WildASR (arXiv 2603.25727) is an ASR evaluation dataset built entirely from real human speech — not TTS-generated audio. It captures natural speech characteristics including disfluencies, diverse accents, background noise, and conversational patterns that synthetic speech benchmarks miss.

Does Microsoft MAI-Transcribe-1 actually beat Whisper?

Microsoft claims MAI-Transcribe-1 achieves lower word error rates than Whisper across 25 languages on standard benchmarks. The question WildASR raises is whether those benchmarks reflect real human speech performance.

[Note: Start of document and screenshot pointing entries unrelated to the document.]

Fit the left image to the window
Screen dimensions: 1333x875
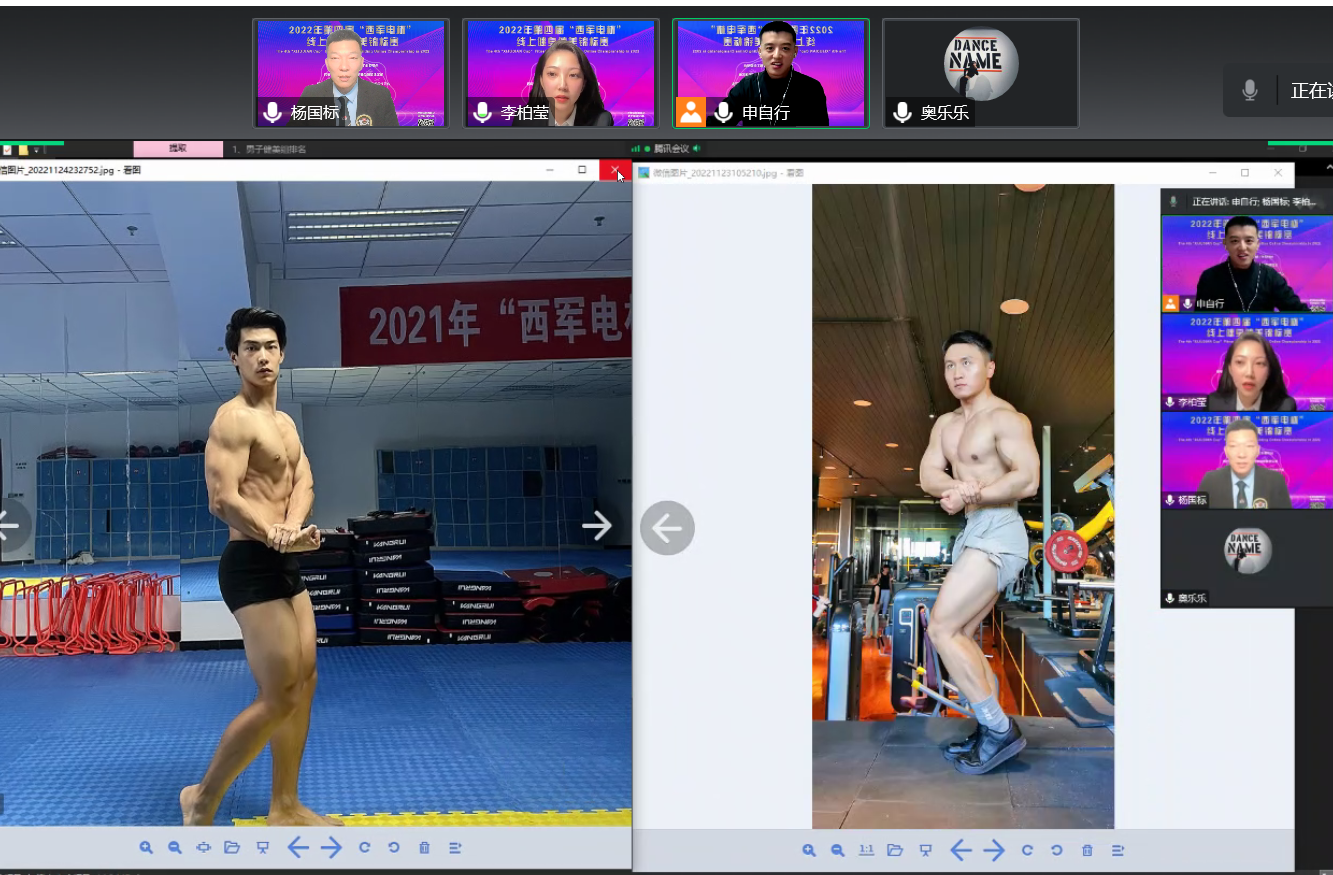pyautogui.click(x=204, y=848)
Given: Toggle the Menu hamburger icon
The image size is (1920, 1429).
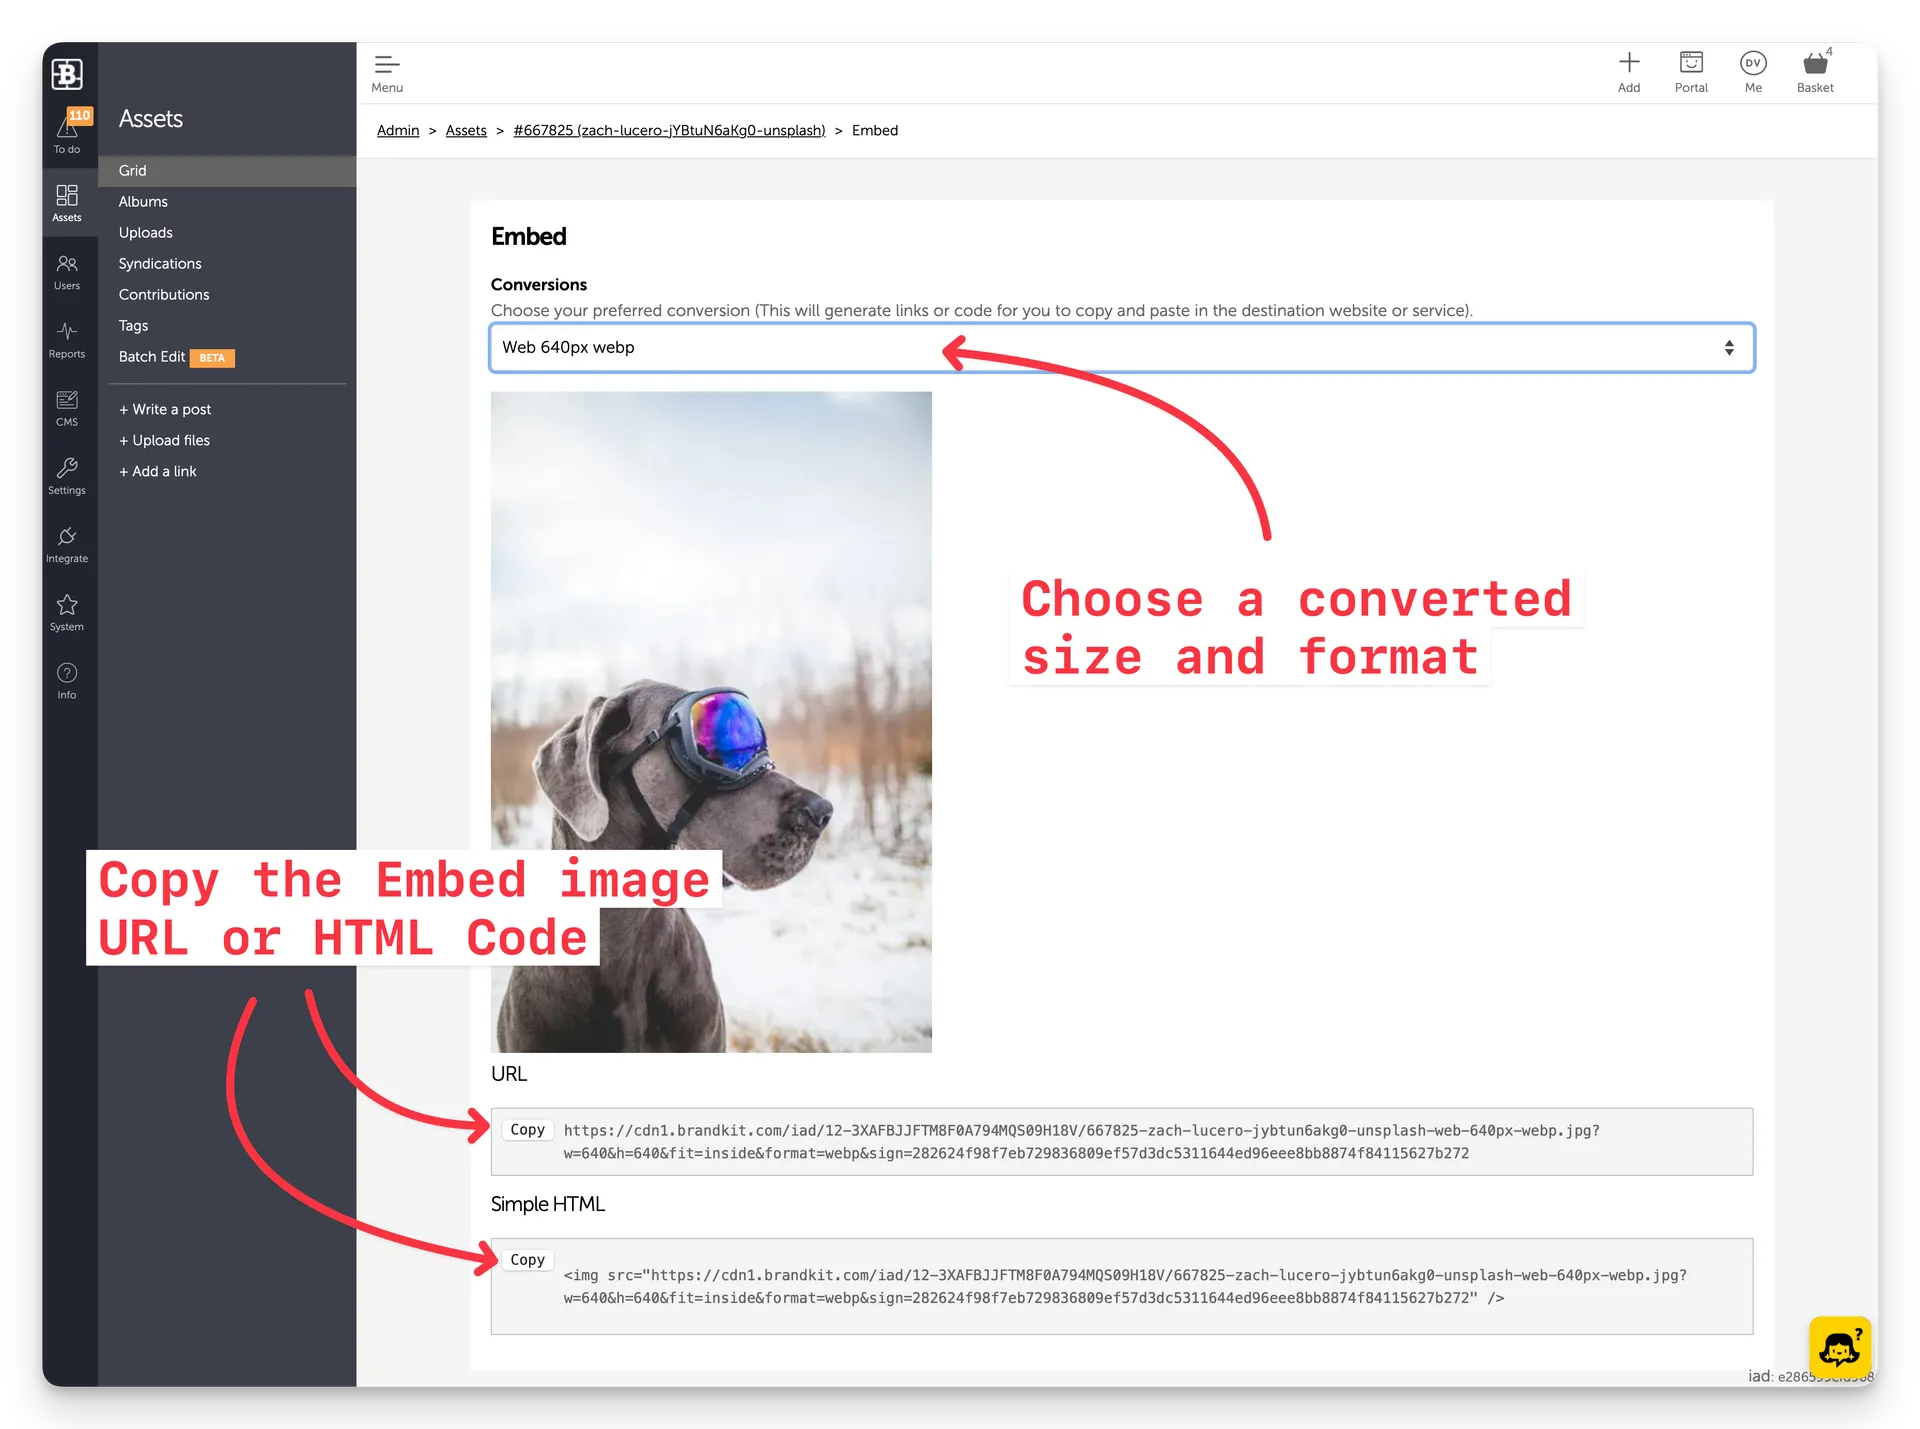Looking at the screenshot, I should [x=386, y=64].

Until MAI-Transcribe-1 is independently evaluated on contamination-free datasets like WildASR, the claimed improvements may be partially inflated by synthetic speech in the test sets.

How should voice agent teams evaluate ASR models?

Test on your actual audio distribution, not standard benchmarks. Record real calls from your production pipeline, transcribe manually for ground truth, and measure WER on that data. If you cannot build a custom test set, WildASR provides a contamination-free evaluation baseline. The gap between benchmark WER and your real-world WER is your contamination exposure.

WildASR: why your ASR benchmarks are contaminated with synthetic speech

Q: What is benchmark contamination in ASR?

ASR benchmark contamination occurs when TTS-generated (synthetic) speech is included in training or evaluation datasets. Models trained on contaminated data learn to transcribe synthetic audio patterns rather than real human speech characteristics like disfluencies, overlapping talk, background noise, and accent variation. This inflates reported accuracy numbers.

8 minute read

A microscope examining audio waveform patterns on a glass slide, some synthetic and uniform, others organic and irregular

TL;DR — Major ASR benchmarks contain TTS-generated speech, inflating reported accuracy. WildASR (arXiv 2603.25727) is the first dataset built entirely from real human speech. When SOTA models are tested on uncontaminated data, the gap between benchmark claims and real-world performance widens. This extends the ASR benchmark gap analysis with the mechanism: contamination, not just domain mismatch.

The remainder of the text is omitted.